Marie-France Barillot, retraitée, membre de la CGT, est intervenue sur le 1er mai 1936 en Dordogne indiquant que ce jour n'était pas chômé en France à l'époque. Il fallait se mettre en grève pour pouvoir manifester. Le 1er mai 1936, il y a eu à Périgueux un rassemblement à 17h30, au manège de l'artillerie, au cours duquel un meeting s'est tenu, organisé par le PC et les syndicats, puis un défilé de 2000 personnes a parcouru les rues. En Dordogne, les grèves sont devenues importantes surtout à partir de la mi-juin après les accords de Matignon.
Jacky Varaillon, ancien secrétaire départemental de la CGT, aujourd'hui président de l'Institut de l'Histoire Sociale (IHS) de la Dordogne, a fait, quant à lui, un exposé sur le mouvement social ouvrier en Dordogne.
L'union départementale a été créée en décembre 1912 mais reposait sur de faibles forces dans un département peu industrialisé. En 1920, les grèves se sont multipliées mais se sont arrêtées  en mai du fait de la suspension de 71% des postes de cheminots dans les ateliers. Un militant communiste, Marcel Delagrange a occupé la mairie de Périgueux de 1921 à 1925. Le 12 février 1934,  une très grosse manifestation a eu lieu à Périgueux rassemblant jusqu'à 15 000 personnes contre le fascisme. L'intervenant a, par ailleurs, listé les hommes et femmes passés à la direction de l'union départementale en montrant que tous n'étaient pas restés fidèles à leurs convictions de départ et avaient rompu avec les travailleurs.
Lors du débat qui a suivi, un cheminot s'est félicité de ce regard critique alors que l'on avait tendance à mythifier le passé militant. Les exposés ont montré que la classe ouvrière s'était vraiment rendue visible en Dordogne à partir de 1936 tandis qu'en France un patronat aux abois en France avait fait d'énormes concessions jusqu'à ce que les acquis soient contestés. Le Front Populaire avait abandonné l'Espagne républicaine, malgré des manifestations comme celle de Périgueux le 7 septembre 1936, avant que la loi du 21 janvier 1937 n'interdise l'enrôlement  de volontaires pour l'Espagne.

LIGNES PRÉSENTÉES =
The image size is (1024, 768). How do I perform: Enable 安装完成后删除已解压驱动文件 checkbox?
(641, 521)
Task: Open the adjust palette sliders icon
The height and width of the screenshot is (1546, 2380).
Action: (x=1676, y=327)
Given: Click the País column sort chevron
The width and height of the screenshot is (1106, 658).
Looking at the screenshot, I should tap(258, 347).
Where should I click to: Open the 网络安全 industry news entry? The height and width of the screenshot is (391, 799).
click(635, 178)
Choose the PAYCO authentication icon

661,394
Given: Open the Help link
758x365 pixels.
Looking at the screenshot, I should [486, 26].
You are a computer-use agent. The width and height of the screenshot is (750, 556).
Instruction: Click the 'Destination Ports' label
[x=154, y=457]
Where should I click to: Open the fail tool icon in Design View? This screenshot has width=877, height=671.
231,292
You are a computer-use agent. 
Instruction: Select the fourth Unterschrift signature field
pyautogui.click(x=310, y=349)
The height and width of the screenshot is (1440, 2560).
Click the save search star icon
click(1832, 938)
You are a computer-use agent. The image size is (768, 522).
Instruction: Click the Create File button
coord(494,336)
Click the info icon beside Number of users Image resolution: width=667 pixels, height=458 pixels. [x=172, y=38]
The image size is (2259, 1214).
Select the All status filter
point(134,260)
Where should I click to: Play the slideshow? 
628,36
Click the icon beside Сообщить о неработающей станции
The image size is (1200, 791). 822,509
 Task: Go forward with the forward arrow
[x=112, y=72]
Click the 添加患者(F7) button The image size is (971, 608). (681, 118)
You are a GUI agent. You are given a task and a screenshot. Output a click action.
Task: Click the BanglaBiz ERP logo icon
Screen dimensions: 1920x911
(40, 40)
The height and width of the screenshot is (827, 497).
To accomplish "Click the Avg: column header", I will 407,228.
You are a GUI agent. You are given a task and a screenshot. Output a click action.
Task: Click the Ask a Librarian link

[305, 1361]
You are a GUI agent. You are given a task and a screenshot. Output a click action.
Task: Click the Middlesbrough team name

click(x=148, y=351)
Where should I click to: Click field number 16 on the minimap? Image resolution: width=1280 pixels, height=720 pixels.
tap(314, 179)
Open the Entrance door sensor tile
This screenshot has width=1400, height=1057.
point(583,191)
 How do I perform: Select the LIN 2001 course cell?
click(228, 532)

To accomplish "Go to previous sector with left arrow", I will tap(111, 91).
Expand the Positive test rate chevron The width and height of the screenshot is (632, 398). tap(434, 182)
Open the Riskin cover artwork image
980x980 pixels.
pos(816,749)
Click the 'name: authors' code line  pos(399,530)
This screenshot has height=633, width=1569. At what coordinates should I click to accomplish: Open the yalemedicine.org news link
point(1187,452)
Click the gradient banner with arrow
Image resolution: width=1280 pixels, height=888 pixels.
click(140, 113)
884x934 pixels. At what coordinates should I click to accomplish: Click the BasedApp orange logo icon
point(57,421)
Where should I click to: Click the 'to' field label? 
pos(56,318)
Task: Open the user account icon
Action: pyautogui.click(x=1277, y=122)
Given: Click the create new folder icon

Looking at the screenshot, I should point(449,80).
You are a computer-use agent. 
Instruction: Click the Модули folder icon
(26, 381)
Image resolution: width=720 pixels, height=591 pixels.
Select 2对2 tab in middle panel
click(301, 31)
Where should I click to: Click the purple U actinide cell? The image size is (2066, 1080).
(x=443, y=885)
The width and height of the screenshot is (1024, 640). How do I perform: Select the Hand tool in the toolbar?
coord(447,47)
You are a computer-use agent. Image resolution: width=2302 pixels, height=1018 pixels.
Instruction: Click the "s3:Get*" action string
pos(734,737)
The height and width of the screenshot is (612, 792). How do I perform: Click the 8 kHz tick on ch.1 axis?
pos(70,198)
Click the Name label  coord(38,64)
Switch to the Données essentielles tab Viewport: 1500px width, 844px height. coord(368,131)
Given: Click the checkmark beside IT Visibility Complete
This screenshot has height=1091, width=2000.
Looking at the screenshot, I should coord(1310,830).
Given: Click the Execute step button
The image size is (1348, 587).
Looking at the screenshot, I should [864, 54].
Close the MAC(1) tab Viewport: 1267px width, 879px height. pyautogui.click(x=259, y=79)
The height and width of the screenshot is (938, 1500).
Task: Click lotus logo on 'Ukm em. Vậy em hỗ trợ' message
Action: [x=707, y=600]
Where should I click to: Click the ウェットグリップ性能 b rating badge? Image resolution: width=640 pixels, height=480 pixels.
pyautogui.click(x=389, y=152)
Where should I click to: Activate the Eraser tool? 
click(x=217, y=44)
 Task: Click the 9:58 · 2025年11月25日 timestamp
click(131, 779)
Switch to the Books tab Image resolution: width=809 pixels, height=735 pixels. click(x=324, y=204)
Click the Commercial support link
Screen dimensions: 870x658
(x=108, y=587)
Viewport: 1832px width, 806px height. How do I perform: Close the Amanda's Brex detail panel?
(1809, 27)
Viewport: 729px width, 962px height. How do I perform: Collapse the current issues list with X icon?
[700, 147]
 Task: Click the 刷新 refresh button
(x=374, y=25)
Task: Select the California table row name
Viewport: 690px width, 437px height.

EXERCICE PROPOSÉ =
D'après le texte sur le mouvement ouvrier en Dordogne, combien de personnes la manifestation du 12 février 1934 à Périgueux a-t-elle rassemblées ?

CORRIGÉ =
Jusqu'à 15 000 personnes.